Time course of relative mRNA levels of MCP-1 (A) and MIP-2 (B) in the spinal cord of WT and TNFR1-null mice. Th1-skewed Thy1.1 WT CD4⁺ MOG-specific T cells (5 × 10⁶) or PBS were injected intravenously into sublethally irradiated (450 R) 6- to 8-week-old Thy1.2 B6 WT and TNFR1-null recipients. On days 1, 3, 5, 7, 10, and 12 after transfer, total RNA was isolated from spinal cords and mRNA transcripts were analyzed by quantitative real-time RT-PCR. All samples were normalized to HPRT.

Figure 4

CXCL2 is produced by astrocytes and vascular endothelium of the CNS as well as CD11b⁺ cells from the inflammatory infiltrate early in the disease course.

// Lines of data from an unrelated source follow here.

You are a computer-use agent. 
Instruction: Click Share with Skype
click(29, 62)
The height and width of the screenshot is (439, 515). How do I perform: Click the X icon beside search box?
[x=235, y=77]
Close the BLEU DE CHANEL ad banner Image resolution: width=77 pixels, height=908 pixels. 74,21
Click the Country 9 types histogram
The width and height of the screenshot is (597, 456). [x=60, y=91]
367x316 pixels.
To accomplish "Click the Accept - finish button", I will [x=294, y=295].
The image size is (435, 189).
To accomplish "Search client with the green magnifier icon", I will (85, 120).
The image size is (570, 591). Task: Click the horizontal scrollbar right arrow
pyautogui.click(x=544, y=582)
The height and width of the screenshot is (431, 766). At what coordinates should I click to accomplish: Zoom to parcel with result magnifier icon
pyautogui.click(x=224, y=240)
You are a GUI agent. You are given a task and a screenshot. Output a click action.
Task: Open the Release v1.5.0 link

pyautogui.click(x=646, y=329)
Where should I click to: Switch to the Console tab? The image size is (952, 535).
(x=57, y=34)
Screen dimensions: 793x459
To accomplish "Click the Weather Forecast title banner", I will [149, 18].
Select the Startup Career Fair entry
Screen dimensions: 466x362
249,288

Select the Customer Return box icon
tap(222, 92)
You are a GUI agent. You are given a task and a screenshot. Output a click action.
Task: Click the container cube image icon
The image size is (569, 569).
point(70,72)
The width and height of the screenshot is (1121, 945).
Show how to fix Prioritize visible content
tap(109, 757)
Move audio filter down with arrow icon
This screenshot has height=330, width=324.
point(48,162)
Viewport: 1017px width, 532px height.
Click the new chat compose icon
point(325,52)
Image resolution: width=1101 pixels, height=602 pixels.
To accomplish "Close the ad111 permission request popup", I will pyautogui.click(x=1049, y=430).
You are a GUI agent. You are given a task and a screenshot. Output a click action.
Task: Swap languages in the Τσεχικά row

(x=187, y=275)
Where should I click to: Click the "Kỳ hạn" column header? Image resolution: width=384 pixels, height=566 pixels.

In situ hybridization analysis of spinal cord sections of irradiated WT (a, b, and d) and TNFR1-null (c) mice 6 days after transfer of 5 × 10⁶ Thy 1.1 cells using digoxigenin-labeled anti-sense (a–c) and sense (d) riboprobes. Clinical scores of animals are shown in parentheses. Immunohistochemical analyses of CXCL2 (red) expression within CD11b- (green) (f), GFAP- (green) (g), and PECAM-expressing cells (green) (h). Nuclei have been counterstained with DAPI. Arrowheads: Co-localization (yellow) of CXCL2- and CD11b- (f), GFAP- (g), and PECAM- (h) positive cells. Arrows: MIP-2-negative, PECAM-positive endothelium. e: Control IgG does not demonstrate any specific staining. Analyses performed on sections from six animals, n = three mice per group. Original magnifications, ×350.

Figure 5

Recruitment of peripheral GR1⁺ cells to the CNS is blocked in TNFR1-null mice. Th1-skewed Thy1.1 WT CD4⁺ MOG-specific T cells (5 × 10⁶) were injected intravenously into sublethally irradiated (450 R) 6- to 8-week-old Thy1.2 B6 WT and TNFR1-null recipients. Frozen sections of lumbar-sacral spinal cord from day 6 WT, CS = 1.5 (A), and day 6 TNFR1-null, CS = 0 (B) were immunostained for GR-1 (green) and counterstained with DAPI (blue). C and D: H&E section of lumbar-sacral spinal cord from day 7 WT, CS = 1, shows a focus of inflammatory infiltrate (arrowhead) invading the parenchyma, which contains many neutrophils (arrows). Original magnifications: ×65 (A–C); and ×260 (D).